**What you will do**:
Reproduce all of the material below line for line, without changing a single character.

Items from a dataset
++++++++++

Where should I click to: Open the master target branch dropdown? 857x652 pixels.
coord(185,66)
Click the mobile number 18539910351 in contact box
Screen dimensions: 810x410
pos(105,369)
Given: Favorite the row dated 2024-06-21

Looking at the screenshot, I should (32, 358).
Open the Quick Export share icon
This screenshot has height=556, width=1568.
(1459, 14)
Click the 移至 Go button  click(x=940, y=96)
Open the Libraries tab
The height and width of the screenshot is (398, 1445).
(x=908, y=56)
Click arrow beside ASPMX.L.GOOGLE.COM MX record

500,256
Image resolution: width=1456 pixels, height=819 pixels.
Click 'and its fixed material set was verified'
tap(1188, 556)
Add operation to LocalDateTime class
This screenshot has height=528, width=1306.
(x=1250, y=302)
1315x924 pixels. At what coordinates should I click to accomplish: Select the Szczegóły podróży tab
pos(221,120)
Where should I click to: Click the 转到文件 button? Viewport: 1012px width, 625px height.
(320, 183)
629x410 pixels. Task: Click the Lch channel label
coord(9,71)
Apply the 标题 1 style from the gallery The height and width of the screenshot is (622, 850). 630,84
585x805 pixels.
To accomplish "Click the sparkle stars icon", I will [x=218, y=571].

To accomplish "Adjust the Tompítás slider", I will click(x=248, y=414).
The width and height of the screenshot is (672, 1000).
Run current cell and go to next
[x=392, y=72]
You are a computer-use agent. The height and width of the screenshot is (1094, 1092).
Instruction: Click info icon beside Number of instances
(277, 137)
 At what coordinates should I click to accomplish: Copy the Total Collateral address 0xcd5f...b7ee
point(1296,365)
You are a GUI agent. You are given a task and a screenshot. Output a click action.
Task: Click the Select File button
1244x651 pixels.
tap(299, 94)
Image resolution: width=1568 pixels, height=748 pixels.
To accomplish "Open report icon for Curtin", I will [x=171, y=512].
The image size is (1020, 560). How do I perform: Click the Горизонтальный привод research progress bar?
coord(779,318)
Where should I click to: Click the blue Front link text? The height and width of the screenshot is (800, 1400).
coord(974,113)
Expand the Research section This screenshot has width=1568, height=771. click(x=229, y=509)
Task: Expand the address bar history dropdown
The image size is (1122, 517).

++++++++++

**Answer in full**:
Where should I click to: Open the master target branch dropdown? 857x652 pixels.
coord(185,66)
Click the mobile number 18539910351 in contact box
Screen dimensions: 810x410
pos(105,369)
Given: Favorite the row dated 2024-06-21

Looking at the screenshot, I should (32, 358).
Open the Quick Export share icon
This screenshot has height=556, width=1568.
(1459, 14)
Click the 移至 Go button  click(x=940, y=96)
Open the Libraries tab
The height and width of the screenshot is (398, 1445).
(x=908, y=56)
Click arrow beside ASPMX.L.GOOGLE.COM MX record

500,256
Image resolution: width=1456 pixels, height=819 pixels.
Click 'and its fixed material set was verified'
tap(1188, 556)
Add operation to LocalDateTime class
This screenshot has height=528, width=1306.
(x=1250, y=302)
1315x924 pixels. At what coordinates should I click to accomplish: Select the Szczegóły podróży tab
pos(221,120)
Where should I click to: Click the 转到文件 button? Viewport: 1012px width, 625px height.
(320, 183)
629x410 pixels. Task: Click the Lch channel label
coord(9,71)
Apply the 标题 1 style from the gallery The height and width of the screenshot is (622, 850). 630,84
585x805 pixels.
To accomplish "Click the sparkle stars icon", I will [x=218, y=571].

To accomplish "Adjust the Tompítás slider", I will click(x=248, y=414).
The width and height of the screenshot is (672, 1000).
Run current cell and go to next
[x=392, y=72]
You are a computer-use agent. The height and width of the screenshot is (1094, 1092).
Instruction: Click info icon beside Number of instances
(277, 137)
 At what coordinates should I click to accomplish: Copy the Total Collateral address 0xcd5f...b7ee
point(1296,365)
You are a GUI agent. You are given a task and a screenshot. Output a click action.
Task: Click the Select File button
1244x651 pixels.
tap(299, 94)
Image resolution: width=1568 pixels, height=748 pixels.
To accomplish "Open report icon for Curtin", I will [x=171, y=512].
The image size is (1020, 560). How do I perform: Click the Горизонтальный привод research progress bar?
coord(779,318)
Where should I click to: Click the blue Front link text? The height and width of the screenshot is (800, 1400).
coord(974,113)
Expand the Research section This screenshot has width=1568, height=771. click(x=229, y=509)
Task: Expand the address bar history dropdown
The image size is (1122, 517).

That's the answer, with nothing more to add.